We begin by recognizing, as did the district court, that “Rule 11 governs the behavior of attorneys.” See Sanctions Denial 3. There is no evidence that Columbia Gas’s counsel believed he was filing the lawsuit with an improper purpose. Rather, the record reflects that the lawsuit against the Haases asserted a “plausible legal claim” to vindicate Columbia’s perceived rights under the easement. Id. As the Sanctions Denial concluded, “this is not a case in which Columbia ... could succeed in litigation only through harassment or outspending Defendants.” Id. The statement of Craig that Columbia “was wrong” to file its complaint against the Haases does not negate the propriety of Columbia’s lawsuit. Put simply, we are satisfied that the district court did not abuse its discretion in rejecting the contention that the lawsuit was filed with an improper purpose, in contravention of Rule 11(b)(1).

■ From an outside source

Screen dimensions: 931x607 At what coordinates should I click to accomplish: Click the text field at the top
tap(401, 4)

We next address the Haases’ claim that Columbia Gas made factual assertions in its complaint that lacked evidentiary support. Rule 11(b)(3) provides that an attorney presenting a document to the district court is thereby certifying that “the factual contentions [therein] have evidentiary support or, if specifically so identified, will likely have evidentiary support after a reasonable opportunity for further investigation.” See Fed. R. Civ. P. 11(b)(3). Put succinctly, a party or a lawyer does not contravene Rule 11 merely because the judge does not agree with the allegations. See Brubaker v. City of Richmond, 943 F.2d 1363, 1377 (4th Cir. 1991). Rather, “[f]or Rule 11 purposes, the allegation merely must be supported by some evidence.” Id. Sanctions are only warranted if an allegation has no factual basis. And we observe that — as to the adequacy of the court’s explanations in the Sanctions Denial — “when the reasons for denying a colorable motion [for sanctions] are apparent from the record, the judge need not belabor the obvious.” See Fidrych v. Marriott Int’l, Inc., 952 F.3d 124, 146 (4th Cir. 2020). In such cases, “a short explanation of the district court’s view of the issue will be sufficient.” Id.

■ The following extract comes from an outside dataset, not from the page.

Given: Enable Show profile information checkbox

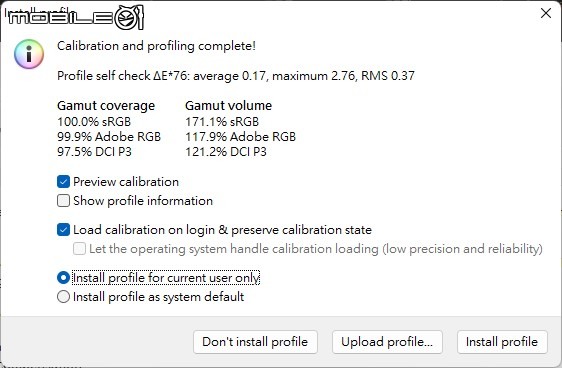Looking at the screenshot, I should 63,201.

In this appeal, the district court’s reasons for denying the Haases’ motion for sanctions under Rule 11(b)(3) are fairly set forth in the Sanctions Denial, and they are apparent from the record as well. The court had conducted a thorough bench trial and filed a well-reasoned 41-page Memorandum Opinion, wherein it assessed the evidence and explained its rulings. Although the court deemed the evidence insufficient to support the positions of Columbia Gas, its rejection of those positions is not a sufficient basis for Rule 11 sanctions. Again, the court did not abuse its discretion in any respect.


Pursuant to the foregoing, we are satisfied to reject the contentions of the defendants and affirm the Sanctions Denial. We dispense with oral argument because the facts and legal contentions have been adequately presented and argument would not aid our decisional process.







As relevant here, Rule 11(b) provides that, by presenting a “pleading, written motion, or other paper” to a court, an attorney “certifies that to the best of [his] knowledge,” the filing, inter alia, according to Rule 11(b)(1), “is not being presented for any improper purpose, such as to harass, cause unnecessary delay, or needlessly increase the cost of litigation;” and also provides that, pursuant to Rule 11(b)(3), “the factual contentions [therein] have evidentiary support” or will have support after a reasonable opportunity for discovery.




Citations herein to “J.A. ___” refer to the contents of the Joint Appendix filed by the parties to this appeal.




Columbia Gas disputed the proposition that Craig had advised Mr. Haas that the litigation against the Haases “was wrong.” In support, Columbia filed an affidavit of Craig disputing the account presented by Mr. Haas.